Em 1996, a marca Jornada nas Estrelas
estava com grande popularidade, e parecia não haver fim para a
geração de spin-offs e produtos baseados na franquia. O furor em
torno do novo filme da Nova Geração, "Primeiro
Contato", somado à produção incessante de Deep
Space Nine e Voyager na televisão, parecia apontar uma
vida longa e próspera.
Foi nisso que apostou a Marvel Comics, ao
aproveitar a chance deixada por sua maior rival e adquirir
integralmente os direitos de publicação de quadrinhos de Jornada.
Antes pulverizados entre a DC (Série Clássica e Nova
Geração) e a Malibu (Deep Space Nine), eles agora
estariam centrados numa só editora.
Com a euforia reinante, a Marvel não poupou
a criação de títulos novos. Foram criadas as revistas mensais
de Deep Space Nine e Voyager, além de uma edição
mais polpuda e bimestral com histórias da Nova Geração e
da Série Clássica, chamada "Star Trek Unlimited".
Mas os grandes destaques acabaram sendo os títulos originais,
praticamente spin-offs novos de Jornada, só que em
quadrinhos. Surgiram "Starfleet Academy" e "Early
Voyages".
A primeira se concentrava nas aventuras de
um grupo de cadetes da Academia (entre eles Nog, o sobrinho de
Quark), e, apesar dos temores dos fãs, a publicação se saiu
muito bem. Mas nada conseguiu atingir a popularidade e a qualidade
de "Early Voyages".
Essa revista é basicamente a resposta à
pergunta que todos os fãs já fizeram um dia: e se o capitão
Christopher Pike acabasse sendo mantido como protagonista da
série, a exemplo do que acontece em "The Cage"?
Que tipo de Jornada nas Estrelas nós teríamos?
Os escritores Dan Abnett e Ian Edginton,
auxiliados por artistas espetaculares como Patrick Zircher e
Javier Pulido, deram vida às aventuras de Pike, que comandou a
Enterprise uma década antes de James T. Kirk se tornar uma lenda
viva por todo o quadrante.
A série trouxe todos os personagens vistos
em "The Cage", e a aparência da maioria deles
era exatamente a mesma vista no piloto. Apenas os atores que
interpretaram o navegador José Tyler e o doutor Philip Boyce não
puderam ser contatados para autorizar a reprodução de seus
rostos em desenho. Mas a Número Um (interpretada por Majel
Barrett), Chris Pike (Jeffrey Hunter) e todos os outros estão
lá.
Além deles, foram introduzidos novos
personagens, como o engenheiro-chefe indígena Grace, um
alienígena com poderes psicopirotécnicos, Nano, que servia como
oficial de comunicações, e a piloto, tenente Mohindas. Os
recém-chegados caíram como uma luva no formato da série e
trouxeram maior riqueza e opções aos roteiristas, sem a perda do
tom original.
Com roteiros criativos, histórias
compatíveis com a premissa "prequel" da série e a dose
certa de inovação e de saudosismo retrô, "Early Voyages"

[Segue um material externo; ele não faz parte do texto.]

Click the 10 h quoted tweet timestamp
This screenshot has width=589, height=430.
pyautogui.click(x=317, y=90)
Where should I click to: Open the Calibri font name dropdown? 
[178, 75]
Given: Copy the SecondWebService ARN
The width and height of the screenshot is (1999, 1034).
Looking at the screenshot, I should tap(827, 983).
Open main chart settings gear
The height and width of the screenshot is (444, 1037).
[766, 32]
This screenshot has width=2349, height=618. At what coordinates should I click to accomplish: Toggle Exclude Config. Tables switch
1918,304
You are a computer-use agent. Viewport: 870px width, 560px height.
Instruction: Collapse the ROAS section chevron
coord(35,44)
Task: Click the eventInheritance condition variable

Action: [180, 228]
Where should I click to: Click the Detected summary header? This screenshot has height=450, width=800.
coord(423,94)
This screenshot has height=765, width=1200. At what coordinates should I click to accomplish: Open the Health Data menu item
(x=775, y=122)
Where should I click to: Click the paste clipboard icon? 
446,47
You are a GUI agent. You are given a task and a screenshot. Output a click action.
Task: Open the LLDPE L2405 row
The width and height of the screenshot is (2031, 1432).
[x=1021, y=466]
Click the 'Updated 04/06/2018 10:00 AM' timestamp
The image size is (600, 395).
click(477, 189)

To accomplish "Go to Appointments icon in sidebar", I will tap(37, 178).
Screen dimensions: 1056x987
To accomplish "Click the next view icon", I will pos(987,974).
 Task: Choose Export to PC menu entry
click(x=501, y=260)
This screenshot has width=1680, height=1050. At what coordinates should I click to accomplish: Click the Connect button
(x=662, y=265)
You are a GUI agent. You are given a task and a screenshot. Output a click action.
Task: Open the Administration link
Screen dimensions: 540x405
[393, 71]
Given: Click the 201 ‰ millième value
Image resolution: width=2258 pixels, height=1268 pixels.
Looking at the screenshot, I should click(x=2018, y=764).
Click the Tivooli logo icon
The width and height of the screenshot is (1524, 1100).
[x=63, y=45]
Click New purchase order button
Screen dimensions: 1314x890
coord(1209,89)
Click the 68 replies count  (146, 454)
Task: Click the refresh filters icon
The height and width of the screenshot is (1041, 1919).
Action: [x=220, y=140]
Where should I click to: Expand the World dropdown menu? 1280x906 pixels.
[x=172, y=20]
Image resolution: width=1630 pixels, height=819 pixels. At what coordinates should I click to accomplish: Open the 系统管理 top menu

possivelmente se tornou a mais memorável das séries em
quadrinhos ambientadas no universo de Jornada nas Estrelas.
Para muitos, acabou se tornando a série que Enterprise não
conseguiu ser.
Infelizmente, apesar do potencial
inesgotável e do sucesso junto aos exigentes fãs, as coisas
acabaram não saindo tão bem. A Marvel se viu surpreendida por
uma crise financeira sem precedentes, que obrigou a empresa a
pedir concordata e cortar abruptamente vários de seus títulos.
Um a um, todas as revistas de Jornada foram canceladas. "Early
Voyages" foi uma das últimas a cair, mas acabou sendo
também encerrada. Sua última edição, para que se tenha uma
idéia do estado em que as coisas terminaram, era um cliffhanger,
que obrigatoriamente pedia uma continuação.
Apesar do fim prematuro, a série segue
sendo um marco na história dos quadrinhos de Jornada. Para a
infelicidade dos fãs brasileiros, como a Marvel não detém mais
os direitos sobre Jornada nas Estrelas, esse material
existe hoje numa espécie de "purgatório editorial" e
não pode ser negociado para nenhuma editora nacional. Apenas 17
edições foram publicadas nos EUA, entre fevereiro de 1997 e
junho de 1998, mas foram suficientes para reservar um espaço
especial no coração (e na prateleira) de seus leitores.